* _Exercise passage_
=====

But hey, I'm all in for a good party!!! I would love to watch the show and give a poke where I can...hehe

MM, I believe you are one of the few people that could handle their emotions during a religious debate. I've enjoyed our couple of run ins. =)


----------



## Mish




----------



## bigwheel

I got kin who know that routine. Good job! lol Sorry but I got to swipe the pic.


----------



## Arklatex

Denton said:


> Because we are not afraid of pain around here, we are contemplating a religion section.
> 
> Yes, or no? If yes, what do you think the rules and expectations should be?
> 
> What does the community want and think?


I vote no. You're opening up a giant can of worms. People get butthurt real fast when speaking of religion. There is 15 pages of comments behind this post to prove it...


----------



## Maine-Marine

Mish said:


>


Nice stereotype.. but generally it is incorrect and un-biblical.. nobody can force a person to open a thread or get involved in a thread.


----------



## Maine-Marine

Arklatex said:


> I vote no. You're opening up a giant can of worms. People get butthurt real fast when speaking of religion. There is 15 pages of comments behind this post to prove it...

=====

* _Record set_
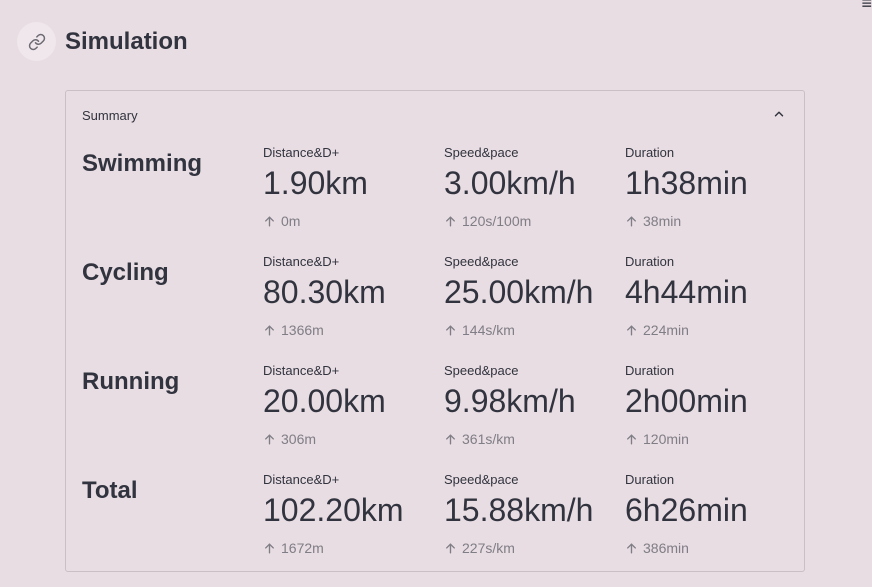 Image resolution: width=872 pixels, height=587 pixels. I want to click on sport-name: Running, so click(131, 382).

=====

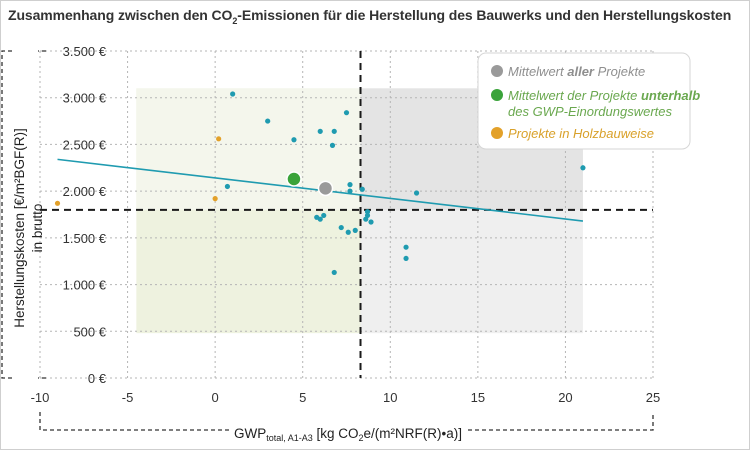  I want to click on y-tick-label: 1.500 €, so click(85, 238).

=====

* _Questions on the material_
a. In the forum thread about adding a religion section, reproduce word for word the part from "## Arklatex" to "expectations should be?".
b. Translate this sentence from the forum thread about adding a religion section into Spanish: "Because we are not afraid of pain around here, we are contemplating a religion section."

* _Results in order_
a.
## Arklatex

Denton said:


> Because we are not afraid of pain around here, we are contemplating a religion section.
> 
> Yes, or no? If yes, what do you think the rules and expectations should be?

b. Como aquí no le tenemos miedo al dolor, estamos considerando una sección de religión.